Collins taught school for about twenty years, in Virginia, Maryland, Tennessee, Georgia, and Florida, sometimes under the auspices of the Women's Home Missionary Society of Boston. She organized and led the Colored Social Settlement House in Washington, D.C., in 1902. She later was head resident at another settlement house in East Greenwich, Rhode Island from 1908 to 1912. She improved the houses and their neighborhoods with libraries, classrooms, clinics, playgrounds, childcare, events, and even basic banking services.

She was founder and president of the Women's Cooperative Civic League in 1913, and during World War I she organized a War Camp Community Center for Black soldiers stationed in Pennsylvania. In 1920, she became the first Black social worker employed by the Baltimore public health department. She organized to establish the Henryton State Hospital for Black tuberculosis patients. She retired from the city health department in 1933, but opened a National Youth Administration office in 1936, to help place homeless young women in employment and housing. She also lectured for the National League of Women Voters, lobbied for compulsory school attendance laws and for quality low-income housing.

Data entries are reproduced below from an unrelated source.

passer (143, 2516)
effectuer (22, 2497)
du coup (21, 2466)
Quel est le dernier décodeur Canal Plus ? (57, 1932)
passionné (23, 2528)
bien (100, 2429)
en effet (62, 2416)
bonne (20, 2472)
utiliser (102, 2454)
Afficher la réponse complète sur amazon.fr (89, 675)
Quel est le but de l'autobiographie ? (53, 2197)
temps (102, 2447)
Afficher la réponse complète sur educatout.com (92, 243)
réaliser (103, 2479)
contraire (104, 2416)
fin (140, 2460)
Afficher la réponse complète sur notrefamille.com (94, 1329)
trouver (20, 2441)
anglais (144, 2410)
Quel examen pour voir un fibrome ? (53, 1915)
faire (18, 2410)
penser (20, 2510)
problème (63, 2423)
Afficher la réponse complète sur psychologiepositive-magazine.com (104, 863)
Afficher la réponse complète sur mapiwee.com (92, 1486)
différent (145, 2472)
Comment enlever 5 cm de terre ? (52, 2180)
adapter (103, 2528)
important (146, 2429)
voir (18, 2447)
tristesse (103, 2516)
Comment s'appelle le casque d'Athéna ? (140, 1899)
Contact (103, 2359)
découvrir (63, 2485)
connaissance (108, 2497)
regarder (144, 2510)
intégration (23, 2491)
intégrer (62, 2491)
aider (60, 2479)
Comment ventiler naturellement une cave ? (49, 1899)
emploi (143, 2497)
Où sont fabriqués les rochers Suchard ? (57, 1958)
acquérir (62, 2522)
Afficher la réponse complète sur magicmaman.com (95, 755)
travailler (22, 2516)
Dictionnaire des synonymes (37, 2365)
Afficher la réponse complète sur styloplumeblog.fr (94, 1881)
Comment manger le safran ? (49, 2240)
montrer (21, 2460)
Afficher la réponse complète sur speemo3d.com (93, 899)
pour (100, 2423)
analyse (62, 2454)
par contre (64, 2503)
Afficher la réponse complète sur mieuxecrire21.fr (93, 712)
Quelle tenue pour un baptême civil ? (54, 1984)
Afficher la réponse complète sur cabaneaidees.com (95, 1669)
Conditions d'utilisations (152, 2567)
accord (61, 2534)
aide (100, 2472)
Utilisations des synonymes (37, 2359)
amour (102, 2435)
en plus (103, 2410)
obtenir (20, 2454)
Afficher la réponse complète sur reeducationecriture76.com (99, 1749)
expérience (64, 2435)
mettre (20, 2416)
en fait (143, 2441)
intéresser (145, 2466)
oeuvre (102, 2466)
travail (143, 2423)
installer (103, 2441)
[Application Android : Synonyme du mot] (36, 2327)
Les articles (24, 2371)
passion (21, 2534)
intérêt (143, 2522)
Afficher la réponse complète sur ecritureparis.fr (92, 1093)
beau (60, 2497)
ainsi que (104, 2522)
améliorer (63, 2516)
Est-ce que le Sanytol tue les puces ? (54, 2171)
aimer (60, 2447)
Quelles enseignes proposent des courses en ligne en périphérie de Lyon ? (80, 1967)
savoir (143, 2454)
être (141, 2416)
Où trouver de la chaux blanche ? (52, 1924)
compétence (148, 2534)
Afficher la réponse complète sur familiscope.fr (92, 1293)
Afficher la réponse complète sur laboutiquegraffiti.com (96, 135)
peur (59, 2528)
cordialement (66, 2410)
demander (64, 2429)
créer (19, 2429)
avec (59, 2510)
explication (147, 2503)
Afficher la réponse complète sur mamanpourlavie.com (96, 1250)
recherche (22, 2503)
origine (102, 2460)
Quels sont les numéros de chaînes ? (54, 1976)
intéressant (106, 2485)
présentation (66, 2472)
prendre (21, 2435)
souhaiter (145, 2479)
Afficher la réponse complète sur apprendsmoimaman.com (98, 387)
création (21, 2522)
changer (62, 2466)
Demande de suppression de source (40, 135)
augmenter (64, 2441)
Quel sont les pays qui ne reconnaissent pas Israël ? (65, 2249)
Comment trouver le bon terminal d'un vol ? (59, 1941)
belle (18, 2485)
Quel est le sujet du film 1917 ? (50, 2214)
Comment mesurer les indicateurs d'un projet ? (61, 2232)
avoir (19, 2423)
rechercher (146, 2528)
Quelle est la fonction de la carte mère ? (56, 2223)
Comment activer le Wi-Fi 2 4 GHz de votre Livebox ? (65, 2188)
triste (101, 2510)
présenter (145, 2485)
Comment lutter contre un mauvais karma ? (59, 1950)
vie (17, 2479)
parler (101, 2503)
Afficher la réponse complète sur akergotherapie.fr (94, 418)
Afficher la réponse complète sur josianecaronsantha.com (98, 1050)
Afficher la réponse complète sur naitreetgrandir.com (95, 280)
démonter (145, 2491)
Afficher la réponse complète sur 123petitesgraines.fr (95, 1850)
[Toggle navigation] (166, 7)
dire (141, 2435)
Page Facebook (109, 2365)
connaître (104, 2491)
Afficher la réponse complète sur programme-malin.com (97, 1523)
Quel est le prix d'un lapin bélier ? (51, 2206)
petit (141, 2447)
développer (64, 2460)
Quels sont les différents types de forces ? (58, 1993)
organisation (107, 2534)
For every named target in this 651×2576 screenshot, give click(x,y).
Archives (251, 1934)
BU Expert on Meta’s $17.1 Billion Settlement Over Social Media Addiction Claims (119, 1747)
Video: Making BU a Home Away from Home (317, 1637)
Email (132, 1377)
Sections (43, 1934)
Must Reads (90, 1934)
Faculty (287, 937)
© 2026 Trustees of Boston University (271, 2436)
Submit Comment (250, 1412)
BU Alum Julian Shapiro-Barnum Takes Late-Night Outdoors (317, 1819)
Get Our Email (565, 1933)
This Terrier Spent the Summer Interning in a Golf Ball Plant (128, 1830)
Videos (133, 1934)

Fernandis wrote songs for her educational and community-building work, and her poems were often published in the Southern Workman. She published two volumes of poetry, Poems and Vision, in 1925.

== Personal life ==
Sarah Collins married barber John Fernandis in 1902. Sarah Collins Fernandis died in 1951, aged 88 years, in Baltimore. There is a room at the YMCA in Baltimore named for Fernandis. She was buried in Arbutus Memorial Park.